Re: Chartered Org. Rep
Fri, 5 Mar 1993 21:04:38 PST
}As a youth member of our organization, you should NOT be aware of a
}chartered rep (probably called a Scouting Coordinator when you were an
}Explorer, since the COR term is quite new).
I think he was call the Institutional Rep.. I was an Explorer when Explorers
were in the process of going co-ed and specialty posts were new. There was
an attempt to attract youth that had never been in Scouts. The material that
the speciality posts received had almost no mention of Scouts.
I wasn't trying to define the entire function of the COR. I was trying to
point out that if his post was a special interest post, providing access
to people working in the area of the specialty is very valuable. I mentioned
it because that's a need unique to special interest posts.

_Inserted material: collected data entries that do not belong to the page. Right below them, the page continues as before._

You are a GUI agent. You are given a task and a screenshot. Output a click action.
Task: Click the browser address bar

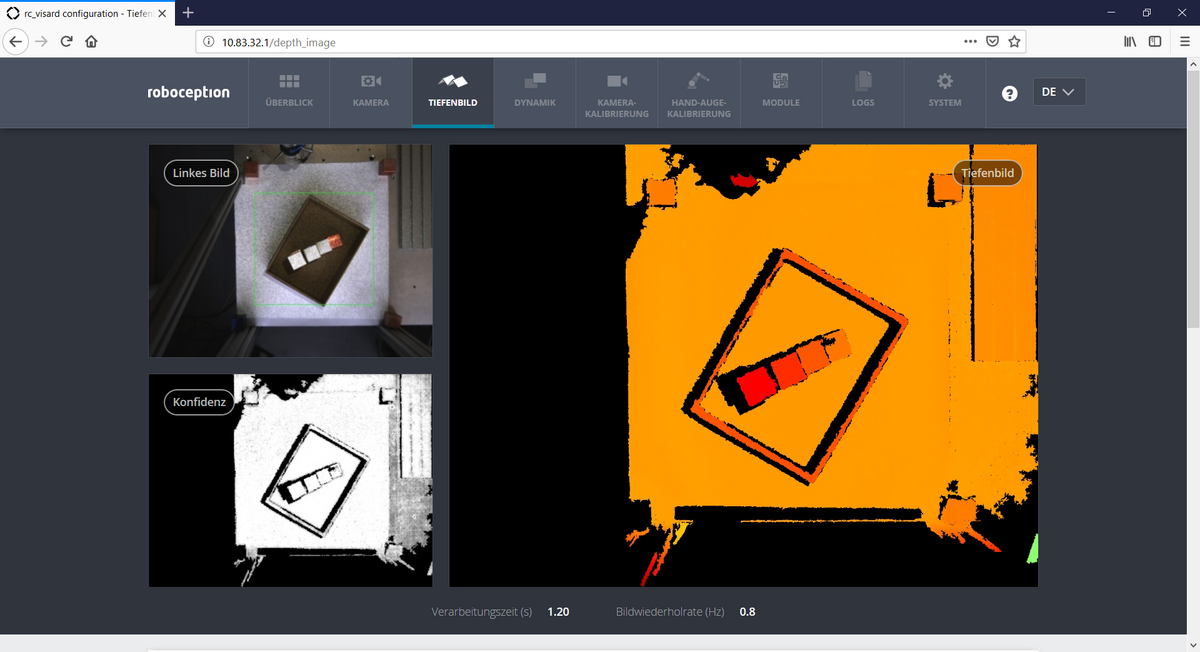580,42
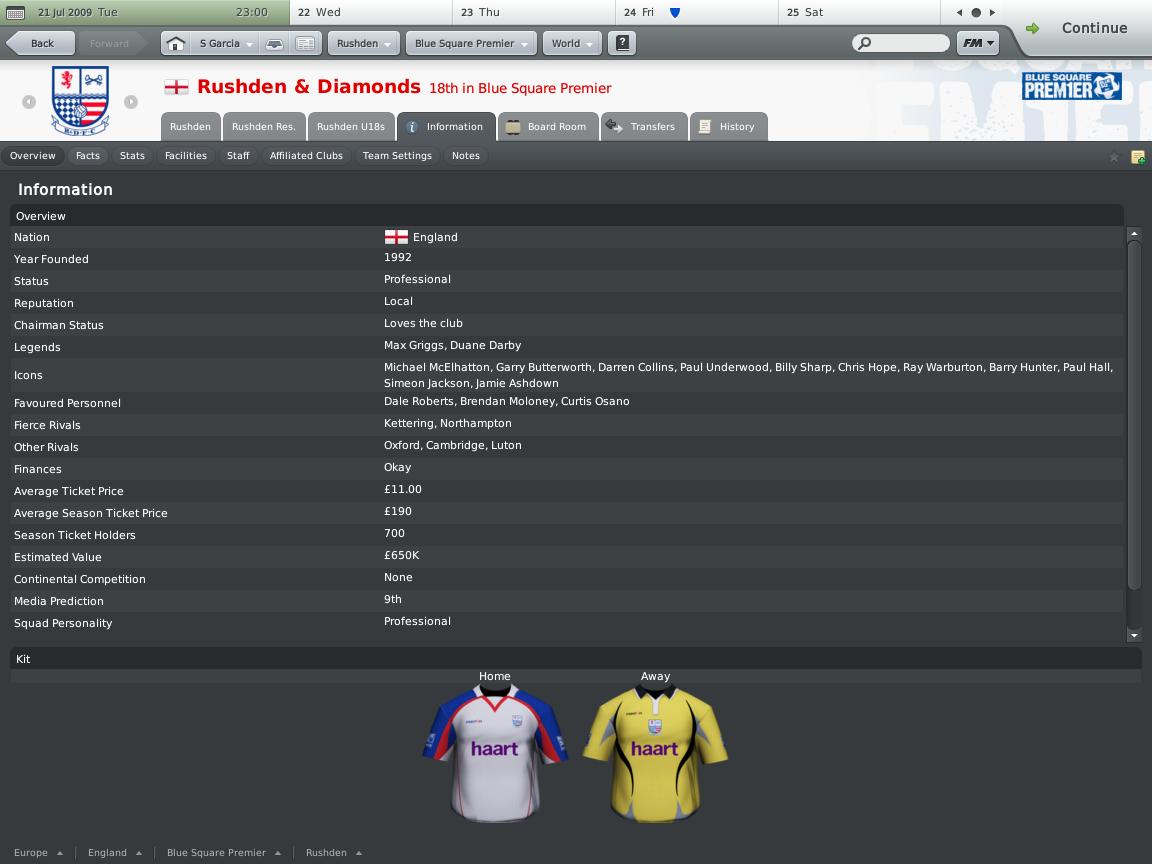Click the overview list scrollbar down arrow
1152x864 pixels.
click(x=1134, y=636)
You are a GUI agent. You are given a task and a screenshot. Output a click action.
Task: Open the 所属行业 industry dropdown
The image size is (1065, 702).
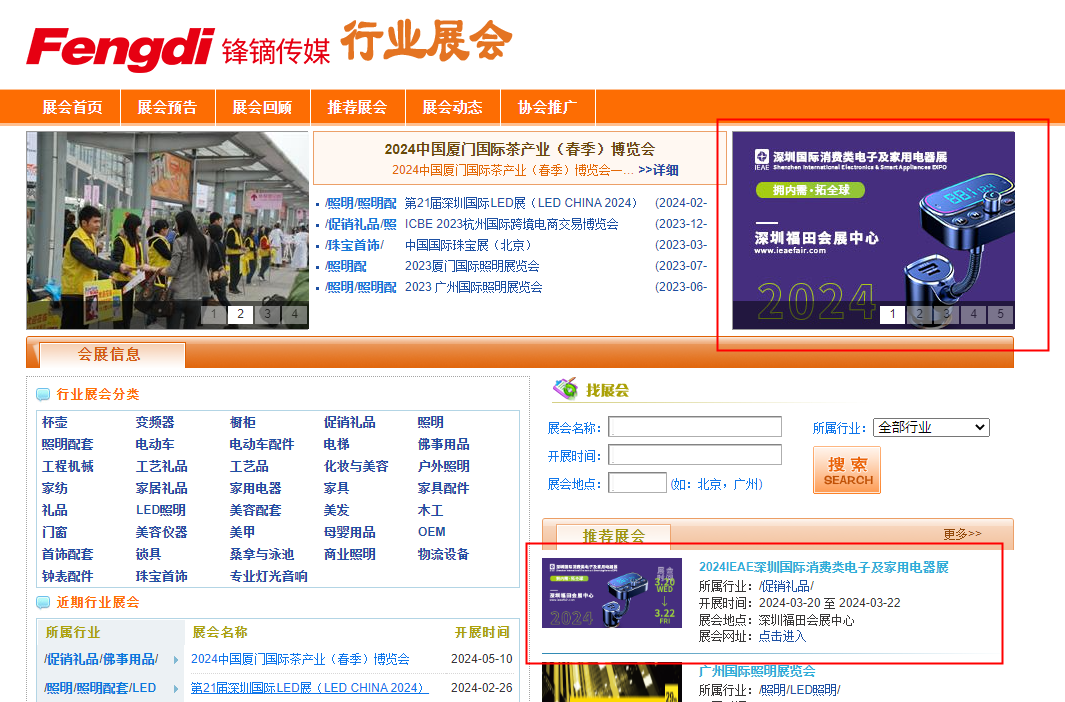point(930,427)
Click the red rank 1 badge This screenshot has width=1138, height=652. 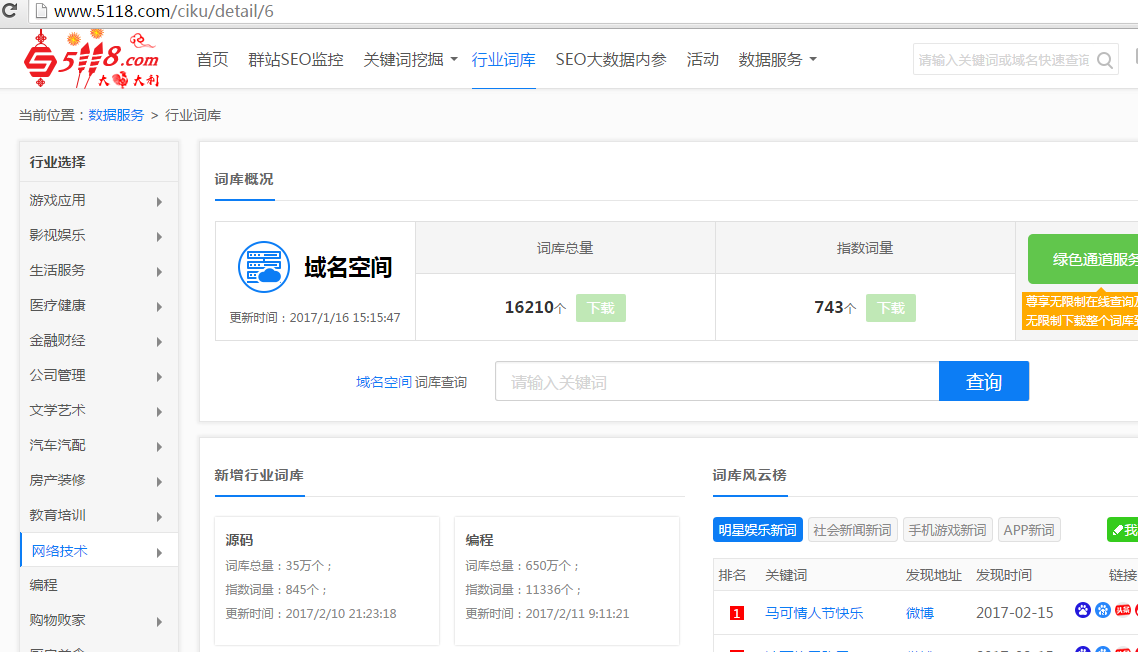(x=737, y=613)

After we planned the meetings for the coming month, we would go to our
Advisor (my Dad) or the IR (my friend's Dad) and ask for a list of names
of people who could help. Our monthly program consisted of a speaker, a
field trip, a couple other activites that related to that month's theme and
a social activity. We could go to either because they both belonged to
our sponcer. If the advisor doesn't belong to the sponcer, the COR would
be the supply for experts.
Our COR probably did many things that I never saw like when I was a Cub
or a Scout.
}As a youth, you should also not be aware of rules, regulations, our ideals
}and aims of Scouting. That is all part of the adjustment to the adult side
Since we planned the activites, we did need to be aware of many of the rules.
Our advisor (who was trained) was there to be sure we followed the rules.
And, to advise us of any rules we didn't know. (Like, No. You can't hold
a raffle to raise money for the trip to the Virgin Islands.)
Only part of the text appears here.